Tell how many lines in the data hold "agent", giving that figure alone.

Segment Start: Data supplied

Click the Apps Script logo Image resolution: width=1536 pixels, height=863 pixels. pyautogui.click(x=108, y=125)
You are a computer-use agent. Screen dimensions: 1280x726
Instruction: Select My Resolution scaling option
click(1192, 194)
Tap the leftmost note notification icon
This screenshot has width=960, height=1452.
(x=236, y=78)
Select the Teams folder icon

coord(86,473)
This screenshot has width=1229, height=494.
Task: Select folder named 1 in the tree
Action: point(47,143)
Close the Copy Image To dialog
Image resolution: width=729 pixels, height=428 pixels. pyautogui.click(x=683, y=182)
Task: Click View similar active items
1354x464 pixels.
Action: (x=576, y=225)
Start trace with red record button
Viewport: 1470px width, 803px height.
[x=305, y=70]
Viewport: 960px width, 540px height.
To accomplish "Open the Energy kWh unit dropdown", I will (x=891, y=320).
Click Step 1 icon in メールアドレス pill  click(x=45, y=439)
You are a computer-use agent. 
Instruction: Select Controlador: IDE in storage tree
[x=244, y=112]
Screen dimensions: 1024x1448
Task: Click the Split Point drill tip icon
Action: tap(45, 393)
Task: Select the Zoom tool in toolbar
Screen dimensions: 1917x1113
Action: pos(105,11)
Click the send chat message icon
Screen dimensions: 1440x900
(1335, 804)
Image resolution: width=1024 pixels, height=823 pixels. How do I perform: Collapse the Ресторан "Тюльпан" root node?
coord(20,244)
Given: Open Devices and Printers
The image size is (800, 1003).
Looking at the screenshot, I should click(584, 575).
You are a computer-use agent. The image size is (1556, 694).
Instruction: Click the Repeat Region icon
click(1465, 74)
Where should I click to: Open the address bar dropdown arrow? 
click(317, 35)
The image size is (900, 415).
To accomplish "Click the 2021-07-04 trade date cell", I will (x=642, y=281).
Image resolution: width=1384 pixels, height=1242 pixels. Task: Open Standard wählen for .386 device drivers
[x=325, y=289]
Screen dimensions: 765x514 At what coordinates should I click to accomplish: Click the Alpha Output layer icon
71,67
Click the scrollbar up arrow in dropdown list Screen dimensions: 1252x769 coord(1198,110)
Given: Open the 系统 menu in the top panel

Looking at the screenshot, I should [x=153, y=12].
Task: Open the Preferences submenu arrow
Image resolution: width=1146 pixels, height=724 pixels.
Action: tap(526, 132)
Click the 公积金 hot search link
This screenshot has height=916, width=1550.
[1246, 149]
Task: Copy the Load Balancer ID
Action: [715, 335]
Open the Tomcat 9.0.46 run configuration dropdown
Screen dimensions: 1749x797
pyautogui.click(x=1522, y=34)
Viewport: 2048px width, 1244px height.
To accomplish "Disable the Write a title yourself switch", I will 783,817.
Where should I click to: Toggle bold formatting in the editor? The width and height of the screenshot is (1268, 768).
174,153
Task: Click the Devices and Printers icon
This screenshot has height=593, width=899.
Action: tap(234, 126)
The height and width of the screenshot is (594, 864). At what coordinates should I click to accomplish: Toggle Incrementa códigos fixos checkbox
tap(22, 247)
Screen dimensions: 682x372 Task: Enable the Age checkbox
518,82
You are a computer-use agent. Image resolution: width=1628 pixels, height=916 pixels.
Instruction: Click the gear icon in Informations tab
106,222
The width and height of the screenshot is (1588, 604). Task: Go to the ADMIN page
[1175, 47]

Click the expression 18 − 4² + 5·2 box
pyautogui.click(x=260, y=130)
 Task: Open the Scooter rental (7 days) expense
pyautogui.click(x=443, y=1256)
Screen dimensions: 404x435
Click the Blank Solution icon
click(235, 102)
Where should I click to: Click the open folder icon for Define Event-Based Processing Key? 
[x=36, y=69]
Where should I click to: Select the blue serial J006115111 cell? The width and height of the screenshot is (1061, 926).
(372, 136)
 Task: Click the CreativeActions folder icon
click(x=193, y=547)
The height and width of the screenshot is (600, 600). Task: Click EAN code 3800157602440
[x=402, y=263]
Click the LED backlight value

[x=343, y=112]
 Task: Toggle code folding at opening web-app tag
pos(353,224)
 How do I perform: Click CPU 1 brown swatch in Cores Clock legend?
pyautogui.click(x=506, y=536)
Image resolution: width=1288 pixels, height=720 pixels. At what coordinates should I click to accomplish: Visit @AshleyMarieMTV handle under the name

Segment End: Data supplied

_Task output:_ 4